Farming on Salt Spring Island Local farmers, growers and gatherers are the backbone of Salt Spring Island and the markets. The rural island community relies on market farmers for a regular supply of the best-tasting, freshest organic produce and fish products. Each Saturday and Tuesday reveals an impressive array of lovingly hand-picked produce from local fields and gardens at our markets.
The first Salt Spring Island Fall Fair was in 1896 and the explorer Edward Mallandaine said in his BC Directory in 1887, that Salt Spring Island "will always be remembered as absolutely the first agricultural settlement in the then Colony of Vancouver Island." Farms, farmstands, market gardens and community-run allotments are found all over the island adding a pastoral beauty to the landscape. Many people move here to farm or market garden, and the island has many WWOOFERS (World-Wide Opportunities on Organic Farms) in the summer from all over the world who come to Salt Spring Island to learn organic, permaculture, no-till and many other farming techniques and practices. And of course you can't say Salt Spring Island and farming without mentioning sheep - and our famous lamb. Apparently Queen Elizabeth II requested it whenever she visited BC. We have three key agricultural organizations:
The Farmer's Institute has served Salt Spring's farmers since 1895 encouraging the preservation and development of agriculture and sustainable farming practices on Salt Spring Island. It runs the Fall Fair in September of every year, supporting local farmers and hosting many local events.
Island Natural Growers (ING), a branch of Canadian Organic Growers - runs Seedy Saturday on the second Saturday in February every year. This is a highly social event where locals, farmers and visitors come to buy seeds, plants, attend workshops and reconnect with friends. They also started the Tuesday Farmer's Market.
The Salt Spring Agricultural Alliance is responsible for fund-raising and bringing our own abattoir to the island after the government changed the regulations making it more difficult for small farmers. They are also working together to build a produce centre and community composting project.
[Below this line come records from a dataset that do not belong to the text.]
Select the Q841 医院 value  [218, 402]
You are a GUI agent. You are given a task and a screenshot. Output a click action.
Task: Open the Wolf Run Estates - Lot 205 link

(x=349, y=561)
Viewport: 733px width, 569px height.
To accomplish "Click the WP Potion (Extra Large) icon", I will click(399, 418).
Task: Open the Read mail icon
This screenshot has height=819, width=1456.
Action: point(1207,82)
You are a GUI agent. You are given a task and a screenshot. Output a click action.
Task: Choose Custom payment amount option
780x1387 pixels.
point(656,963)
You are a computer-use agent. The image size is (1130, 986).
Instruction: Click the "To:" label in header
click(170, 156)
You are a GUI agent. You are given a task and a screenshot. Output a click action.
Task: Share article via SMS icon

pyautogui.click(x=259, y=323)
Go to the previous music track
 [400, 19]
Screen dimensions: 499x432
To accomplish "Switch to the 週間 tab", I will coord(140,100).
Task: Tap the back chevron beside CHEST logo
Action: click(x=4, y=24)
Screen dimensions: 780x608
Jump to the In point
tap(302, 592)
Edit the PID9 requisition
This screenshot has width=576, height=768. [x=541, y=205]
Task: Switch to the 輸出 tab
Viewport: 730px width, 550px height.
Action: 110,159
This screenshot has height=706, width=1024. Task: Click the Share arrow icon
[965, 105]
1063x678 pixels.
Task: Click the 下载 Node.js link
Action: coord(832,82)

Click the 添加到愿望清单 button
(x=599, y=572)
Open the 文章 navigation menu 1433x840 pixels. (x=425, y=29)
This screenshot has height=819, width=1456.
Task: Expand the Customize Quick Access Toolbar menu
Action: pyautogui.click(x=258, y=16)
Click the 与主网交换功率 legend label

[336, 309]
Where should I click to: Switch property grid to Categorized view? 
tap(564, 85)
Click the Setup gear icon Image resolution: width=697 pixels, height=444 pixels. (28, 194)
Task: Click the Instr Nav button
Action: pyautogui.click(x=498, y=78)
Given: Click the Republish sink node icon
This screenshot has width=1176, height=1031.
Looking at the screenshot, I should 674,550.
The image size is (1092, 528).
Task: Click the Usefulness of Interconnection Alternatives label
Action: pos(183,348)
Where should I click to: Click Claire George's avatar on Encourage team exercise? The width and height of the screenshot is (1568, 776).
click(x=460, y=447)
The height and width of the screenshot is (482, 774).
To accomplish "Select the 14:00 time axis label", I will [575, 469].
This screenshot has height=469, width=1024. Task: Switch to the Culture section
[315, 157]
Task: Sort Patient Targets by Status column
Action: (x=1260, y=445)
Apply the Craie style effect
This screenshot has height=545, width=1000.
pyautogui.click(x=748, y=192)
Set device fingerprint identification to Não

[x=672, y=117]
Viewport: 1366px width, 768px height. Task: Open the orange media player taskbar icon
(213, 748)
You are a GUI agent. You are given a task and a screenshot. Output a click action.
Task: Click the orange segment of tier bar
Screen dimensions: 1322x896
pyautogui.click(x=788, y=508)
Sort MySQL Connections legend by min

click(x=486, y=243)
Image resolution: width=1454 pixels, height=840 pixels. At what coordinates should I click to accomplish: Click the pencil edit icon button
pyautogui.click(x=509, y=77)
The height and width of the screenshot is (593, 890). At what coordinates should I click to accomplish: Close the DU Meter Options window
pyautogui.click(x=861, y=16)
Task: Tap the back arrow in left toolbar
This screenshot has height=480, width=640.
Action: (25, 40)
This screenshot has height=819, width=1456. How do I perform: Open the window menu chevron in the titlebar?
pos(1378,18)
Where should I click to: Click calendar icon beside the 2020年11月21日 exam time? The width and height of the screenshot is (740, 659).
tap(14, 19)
These 3 groups make Salt Spring an incredibly strong farming community. In addition, for visitors and locals alike, Foxglove Farm started by Michael Ableman hosts many workshops every year on farming, baking and foraging. Michael Ableman is a leader in the field of organic farming and growing and and hosts the annual Foxglove Farm Festival. Seeds We also have many local seed companies dedicated to preserving heritage and organic seed (of which Salt Spring Seeds is the best known) and a new seed library.